■ **Assigned task**
How many lines of the entries below contain the string "pair"? Reply with the number alone.

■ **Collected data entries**
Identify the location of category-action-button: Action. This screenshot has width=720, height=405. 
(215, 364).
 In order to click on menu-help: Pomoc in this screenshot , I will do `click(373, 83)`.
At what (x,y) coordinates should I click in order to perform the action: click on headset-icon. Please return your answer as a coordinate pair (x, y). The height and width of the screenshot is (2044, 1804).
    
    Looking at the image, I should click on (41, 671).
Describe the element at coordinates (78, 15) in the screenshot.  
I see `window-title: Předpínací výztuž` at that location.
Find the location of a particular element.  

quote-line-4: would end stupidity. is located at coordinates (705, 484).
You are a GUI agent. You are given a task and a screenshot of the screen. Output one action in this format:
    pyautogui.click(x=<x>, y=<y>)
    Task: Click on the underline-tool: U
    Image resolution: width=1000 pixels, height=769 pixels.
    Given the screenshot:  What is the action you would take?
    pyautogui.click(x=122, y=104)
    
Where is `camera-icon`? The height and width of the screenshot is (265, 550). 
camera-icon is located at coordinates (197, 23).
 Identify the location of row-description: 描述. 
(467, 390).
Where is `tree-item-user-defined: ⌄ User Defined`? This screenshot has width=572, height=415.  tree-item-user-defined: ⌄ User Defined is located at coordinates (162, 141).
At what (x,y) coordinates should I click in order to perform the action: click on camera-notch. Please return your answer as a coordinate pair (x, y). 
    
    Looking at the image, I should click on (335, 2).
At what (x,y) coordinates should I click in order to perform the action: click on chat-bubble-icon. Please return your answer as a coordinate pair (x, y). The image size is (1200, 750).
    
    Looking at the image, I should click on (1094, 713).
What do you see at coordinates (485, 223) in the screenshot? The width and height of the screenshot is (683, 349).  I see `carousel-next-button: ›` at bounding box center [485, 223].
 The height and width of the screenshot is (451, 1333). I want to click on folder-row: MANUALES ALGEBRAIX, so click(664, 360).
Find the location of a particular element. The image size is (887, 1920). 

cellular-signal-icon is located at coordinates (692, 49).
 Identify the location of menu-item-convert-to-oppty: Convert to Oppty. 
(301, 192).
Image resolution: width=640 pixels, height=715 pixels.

■ **Response area**
3